* **DOCUMENT**
Start

One impediment to the correct resolution of lessors’ claims for unpaid royalties is the complexity of the contractual arrangements between producers and purchasers of production. Occidental Permian, Ltd. v. French et al offers a good example.

It is also a refresher on the basic rules of royalty calculation in Texas and, for royalty owners in suits for unpaid royalties, a look at what the court did and didn’t consider as evidence from experts. This second topic will be the subject of my next post.

Rules of Royalty Calculation (unless the lease says otherwise)

Royalties may not be reduced by production costs; postproduction costs are deducted prior to calculating royalty.

Postproduction costs include taxes, treatment costs to render hydrocarbons marketable, and transportation costs.

In a “market value at the well” lease, the market value of production from a well may be proved by one of two ways: (1) the comparable sales method, or (2) the net-back method.

Under the comparable sales method the sale price is compared to other sales that are comparable in time, quality, quantity and availability of market outlets.

The net-back method involves subtracting the reasonable post-production marketing costs from the market value at the point of sale.

A market-value lease does not give rise to an implied duty to market.

In a proceeds lease the standard of care in testing the performance of the lessee’s implied covenant is that of a reasonably prudent operator under the same or similar facts and circumstances.

The Royalty Clauses

Royalties on the Fuller lease were due on “the market value at the well of one-eighth (1/8th) of the gas so sold or used.”

Under the Cogdell Lease the lessors would receive for gas sold, “1/4 of the market value at the field.” Royalties on “ . . . gasoline and other products manufactured and sold . . . 1/4 of the net proceeds of the sale thereof, after deducting cost of manufacturing the same.”

End

* **EXCERPTED DATA**
Start

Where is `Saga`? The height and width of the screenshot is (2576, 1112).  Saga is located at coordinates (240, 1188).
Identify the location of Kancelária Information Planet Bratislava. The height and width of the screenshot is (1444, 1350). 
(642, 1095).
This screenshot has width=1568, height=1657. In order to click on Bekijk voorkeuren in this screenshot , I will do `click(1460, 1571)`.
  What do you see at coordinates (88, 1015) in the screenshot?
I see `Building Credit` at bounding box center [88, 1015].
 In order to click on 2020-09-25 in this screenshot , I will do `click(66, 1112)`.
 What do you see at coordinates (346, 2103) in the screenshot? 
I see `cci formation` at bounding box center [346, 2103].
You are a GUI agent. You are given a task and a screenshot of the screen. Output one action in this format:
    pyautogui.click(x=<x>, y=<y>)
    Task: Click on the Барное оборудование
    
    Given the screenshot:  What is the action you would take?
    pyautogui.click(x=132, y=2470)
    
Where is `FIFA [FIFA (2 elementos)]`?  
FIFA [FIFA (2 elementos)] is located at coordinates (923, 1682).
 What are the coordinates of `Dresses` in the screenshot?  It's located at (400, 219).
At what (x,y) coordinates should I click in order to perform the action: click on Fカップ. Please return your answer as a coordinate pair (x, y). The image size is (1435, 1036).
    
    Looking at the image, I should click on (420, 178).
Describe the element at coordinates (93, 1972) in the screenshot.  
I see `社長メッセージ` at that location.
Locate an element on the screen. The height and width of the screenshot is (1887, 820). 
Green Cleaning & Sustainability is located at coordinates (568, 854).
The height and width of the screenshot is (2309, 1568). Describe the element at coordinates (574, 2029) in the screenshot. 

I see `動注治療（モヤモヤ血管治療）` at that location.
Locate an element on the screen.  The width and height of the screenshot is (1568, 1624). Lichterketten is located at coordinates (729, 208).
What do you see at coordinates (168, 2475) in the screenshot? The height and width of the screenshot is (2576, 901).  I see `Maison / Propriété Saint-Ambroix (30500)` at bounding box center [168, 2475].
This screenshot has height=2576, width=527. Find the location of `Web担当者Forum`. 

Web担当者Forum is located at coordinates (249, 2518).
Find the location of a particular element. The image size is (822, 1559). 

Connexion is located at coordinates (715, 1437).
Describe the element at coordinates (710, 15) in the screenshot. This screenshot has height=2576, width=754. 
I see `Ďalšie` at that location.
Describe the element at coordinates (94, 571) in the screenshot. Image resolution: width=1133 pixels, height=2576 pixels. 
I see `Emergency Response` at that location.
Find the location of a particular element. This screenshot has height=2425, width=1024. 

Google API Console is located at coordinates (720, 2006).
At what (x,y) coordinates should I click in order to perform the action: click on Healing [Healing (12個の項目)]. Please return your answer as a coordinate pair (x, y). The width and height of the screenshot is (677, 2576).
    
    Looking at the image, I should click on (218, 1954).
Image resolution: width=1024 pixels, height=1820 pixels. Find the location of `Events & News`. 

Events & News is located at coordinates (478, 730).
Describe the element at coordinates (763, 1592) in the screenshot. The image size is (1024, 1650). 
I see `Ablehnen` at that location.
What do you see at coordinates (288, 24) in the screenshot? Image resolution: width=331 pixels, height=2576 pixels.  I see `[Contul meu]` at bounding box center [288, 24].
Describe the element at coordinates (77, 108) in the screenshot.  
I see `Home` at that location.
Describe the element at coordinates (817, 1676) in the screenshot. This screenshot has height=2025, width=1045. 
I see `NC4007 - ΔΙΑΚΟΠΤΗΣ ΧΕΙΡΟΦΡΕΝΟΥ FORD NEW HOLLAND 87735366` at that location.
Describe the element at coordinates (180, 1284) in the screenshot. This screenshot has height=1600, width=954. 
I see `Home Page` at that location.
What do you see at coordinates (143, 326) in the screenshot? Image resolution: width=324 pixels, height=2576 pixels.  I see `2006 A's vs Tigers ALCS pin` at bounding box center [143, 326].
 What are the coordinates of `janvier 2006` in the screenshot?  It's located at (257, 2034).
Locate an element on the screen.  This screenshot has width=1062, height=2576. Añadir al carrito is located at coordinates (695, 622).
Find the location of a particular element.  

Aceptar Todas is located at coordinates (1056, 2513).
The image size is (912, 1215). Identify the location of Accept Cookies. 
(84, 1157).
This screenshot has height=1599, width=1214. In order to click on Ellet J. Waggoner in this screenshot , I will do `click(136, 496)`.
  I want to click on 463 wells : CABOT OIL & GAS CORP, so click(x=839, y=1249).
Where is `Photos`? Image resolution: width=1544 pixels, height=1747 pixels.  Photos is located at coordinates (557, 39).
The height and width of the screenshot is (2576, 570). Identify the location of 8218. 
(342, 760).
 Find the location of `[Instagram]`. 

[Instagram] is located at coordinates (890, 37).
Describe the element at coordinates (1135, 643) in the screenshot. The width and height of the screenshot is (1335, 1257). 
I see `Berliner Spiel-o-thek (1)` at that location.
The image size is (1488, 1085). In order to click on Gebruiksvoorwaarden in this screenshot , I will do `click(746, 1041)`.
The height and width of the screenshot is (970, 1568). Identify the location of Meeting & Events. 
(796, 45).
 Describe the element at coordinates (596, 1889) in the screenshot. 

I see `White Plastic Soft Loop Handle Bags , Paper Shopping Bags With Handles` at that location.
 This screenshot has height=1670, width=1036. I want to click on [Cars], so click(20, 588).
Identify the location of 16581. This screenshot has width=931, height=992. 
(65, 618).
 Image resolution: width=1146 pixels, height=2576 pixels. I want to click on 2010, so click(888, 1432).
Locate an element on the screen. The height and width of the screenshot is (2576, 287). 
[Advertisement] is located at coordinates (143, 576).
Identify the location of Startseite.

End

* **THINGS TO DO**
#1 According to the text on royalty calculation, in what respects must other sales be comparable under the comparable sales method?
#2 Duplicate the passage of the text on royalty calculation between "Postproduction costs include" and "of market outlets.", inclusive.

* **ANSWERS BELOW**
#1 Time, quality, quantity and availability of market outlets.

#2
Postproduction costs include taxes, treatment costs to render hydrocarbons marketable, and transportation costs.

In a “market value at the well” lease, the market value of production from a well may be proved by one of two ways: (1) the comparable sales method, or (2) the net-back method.

Under the comparable sales method the sale price is compared to other sales that are comparable in time, quality, quantity and availability of market outlets.